21 MAYIS - HASAN KANBOLAT
Kuzey Kafkasya halklarının Çarlık Rusyası tarafından gerçekleştirilen soykırımı ve sürgünü 21 Mayıs 1864 tarihinde yani 145 yıl önce tamamlanmıştı.
Böylece, Kuzeybatı Kafkasya Adige ve Wubıh halklarından arındırılmıştı. Soçi civarında yaşayan Wubıh halkı ve Wubıh dili bu soykırım, bu etnik temizlik ve bu sürgün ile tarihten silinmişti. Adige halkı ise yok olmaya yakın bırakılmıştı. Çarlık Rusyası'nın etnik temizlik, soykırım ve sürgün üçlemesinden oluşan bir halkı tamamen ortadan kaldırma politikası 1864 yılında sona ermemiş, bilakis başlamıştır. 1877-78 (93 Harbi) Osmanlı-Rus savaşı sonrasında Çarlık Rusyası benzer bir politikayı Abhazya ve Acaristan'a uygulamış ve söz konusu bölgelerde bulunan müslüman Abhaz ve Acara halkını zorla topraklarından çıkartmış, Osmanlı Devleti'ne göçe zorlanmıştır. Çarlık Rusyasının politikasına ters düşen halkları ortadan kaldırma politikasını Sovyetler Birliği'nin de aynen uyguladığını görmekteyiz. Nitekim, 1944 yılında Volga Almanları, Kırım Tatarları, Ahıska Türkleri, Hemşinliler, Çeçenler, İnguşlar, Karaçay ve Balkarlar da sürgün edilmişlerdi.
18-05-2009 - 5 kez okundu
"21 Mayıs 1864" tarihini Türk ve Batı toplumlarında tarihçiler dışında bilen yok. Sokaktaki adam için "21 Mayıs 1864" birşey ifade etmiyor.

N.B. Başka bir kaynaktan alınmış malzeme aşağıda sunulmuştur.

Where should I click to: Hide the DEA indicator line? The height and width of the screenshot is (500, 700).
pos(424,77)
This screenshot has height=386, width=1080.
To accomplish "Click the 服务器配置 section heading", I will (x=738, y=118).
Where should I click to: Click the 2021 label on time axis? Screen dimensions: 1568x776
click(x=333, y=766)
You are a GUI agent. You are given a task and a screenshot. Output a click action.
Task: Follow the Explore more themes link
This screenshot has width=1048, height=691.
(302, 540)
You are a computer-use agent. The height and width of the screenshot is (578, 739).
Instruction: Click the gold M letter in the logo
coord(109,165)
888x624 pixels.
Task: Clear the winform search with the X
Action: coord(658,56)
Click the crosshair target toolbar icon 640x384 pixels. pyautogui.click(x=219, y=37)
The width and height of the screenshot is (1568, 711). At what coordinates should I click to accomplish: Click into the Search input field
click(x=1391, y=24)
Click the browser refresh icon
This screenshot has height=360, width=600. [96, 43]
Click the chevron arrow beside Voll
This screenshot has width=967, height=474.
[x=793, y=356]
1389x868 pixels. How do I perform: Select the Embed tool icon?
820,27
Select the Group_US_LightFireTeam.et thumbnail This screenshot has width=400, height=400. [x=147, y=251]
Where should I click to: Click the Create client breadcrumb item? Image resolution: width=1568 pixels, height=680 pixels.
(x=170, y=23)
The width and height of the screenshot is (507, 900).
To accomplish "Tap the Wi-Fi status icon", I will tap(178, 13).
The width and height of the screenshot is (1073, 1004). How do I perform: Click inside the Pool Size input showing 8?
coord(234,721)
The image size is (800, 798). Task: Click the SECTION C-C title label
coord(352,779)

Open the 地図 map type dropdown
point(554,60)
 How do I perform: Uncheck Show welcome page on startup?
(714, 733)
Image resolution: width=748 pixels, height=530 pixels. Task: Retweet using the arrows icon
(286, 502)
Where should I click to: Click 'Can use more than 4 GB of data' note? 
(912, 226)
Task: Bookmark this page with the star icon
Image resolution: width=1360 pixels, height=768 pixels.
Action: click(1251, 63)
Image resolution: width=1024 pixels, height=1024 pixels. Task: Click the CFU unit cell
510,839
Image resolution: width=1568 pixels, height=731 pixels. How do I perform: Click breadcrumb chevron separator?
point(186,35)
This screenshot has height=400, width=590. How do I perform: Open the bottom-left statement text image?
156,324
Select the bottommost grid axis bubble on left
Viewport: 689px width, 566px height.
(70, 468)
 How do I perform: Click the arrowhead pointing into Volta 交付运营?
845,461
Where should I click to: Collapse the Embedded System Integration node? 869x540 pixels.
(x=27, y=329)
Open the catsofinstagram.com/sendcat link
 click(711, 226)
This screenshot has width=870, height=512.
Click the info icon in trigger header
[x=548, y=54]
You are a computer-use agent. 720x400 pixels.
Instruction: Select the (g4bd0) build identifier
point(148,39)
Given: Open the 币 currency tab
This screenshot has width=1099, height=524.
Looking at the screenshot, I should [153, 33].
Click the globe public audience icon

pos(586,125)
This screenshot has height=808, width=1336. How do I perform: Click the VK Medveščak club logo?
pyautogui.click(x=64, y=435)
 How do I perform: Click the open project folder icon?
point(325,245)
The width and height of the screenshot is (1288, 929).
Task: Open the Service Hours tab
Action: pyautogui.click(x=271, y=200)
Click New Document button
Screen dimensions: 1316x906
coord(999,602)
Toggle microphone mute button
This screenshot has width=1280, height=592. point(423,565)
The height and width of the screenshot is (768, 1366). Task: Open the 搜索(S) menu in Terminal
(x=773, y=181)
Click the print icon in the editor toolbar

Ancak, yaşanılan acıların yıldönümü olan "21 Mayıs" yıllardır Kuzeybatı Kafkasya halkları tarafından sessizce anılmaktadır. "1864" tarihini bilmeyen Türk ve Batı toplumu Ermeni Soykırımı iddiaları yüzünden "1915" tarihini bilmektedir. Türkiye neden bu soykırım iddialarına karşı hep savunmada kalıyor? Türkiye neden tarihinden korkuyor? Aslında, Türkiye geçmişinden korkmamalı. Çünkü, Türkiye Cumhuriyeti'ni oluşturan yaklaşık 70 milyonun hemen hemen yarısı dünyanın herhangi bir yerinde etnik temizlik, soykırım ve sürgüne uğramış ve bu acılardan kurtulabilmiş insanların torunları değil midir? Kuzeybatı Kafkasya'dan Adigeler, Wubıhlar, Karaçay ve Balkarlar, Kosaklar (Rus Kazakları), Abhazlar; Kuzeydoğu Kafkasya'dan Çeçenler, Dağıstanlılar, Osetler; Güney Kafkasya'dan Karabağlılar, Azeriler, Ahıskalılar, Terekeme ve Karapapaklar, Acaralar, Gürcüler; Karadenizin kuzeyinden Kırım Tatarları, Ukraynalılar, Beyaz Ruslar; Balkanlardan Balkan Türkleri, Arnavutlar, Boşnaklar, Pomaklar, Ulahlar, Torbeşler, Makedonlar; İspanya'dan Araplar ve Museviler; Ege'den Girit ve Rodos ve diğer Ege adalarındaki Türk ve müslümanlar; Kıbrıs'dan Kıbrıs Türkleri; Orta Doğu'dan Türkler, Filistinliler ve Kürtler; Afganistan'dan Özbekler, Kırgızlar ve diğer Afgan halkları, Orta Asya'dan Özbekler, Türkmenler, Kırgızlar, Kazaklar, Tacikler, Uzak Doğu'dan Uygurlar topraklarında etnik temizlik, soykırım ve sürgüne uğrayarak son 150 yılda Türkiye'ye gelmedi mi Aslında, Anadolu binlerce yıldır Türk üst kimliği altında göçmenlerin, sürgüne ve haksızlığa uğrayanların vatan edindiği, huzur bulduğu topraklar olmadı mı ? Peki Türkiye bu gerçekleri neden yüksek sesle telaffuz etmiyor? Genç Türkler atalarına hürmeten sürgün ve soykırım anıtlarını Türkiye'nin herhangi bir yerine neden dikmiyor veya dikilmesi için herhangi bir girişimde bulunmuyor? Kimi bekliyorlar? Türkiye'de "Ataları Anma ve Anadolu'nun Vatan Olması" günü neden yok? Kafkasya'dan, Balkanlardan, Kıbrıs'dan, Girit'den, Rodos'dan, Kırım'dan, Orta Asya'dan, Doğu Türkistan'dan, Afganistan'dan ve diğer coğrafyalardan gelip Anadolu'yu yurt bilen ataların acılarını hatırlamak için bu ataların bir anıt hakkı yok mudur?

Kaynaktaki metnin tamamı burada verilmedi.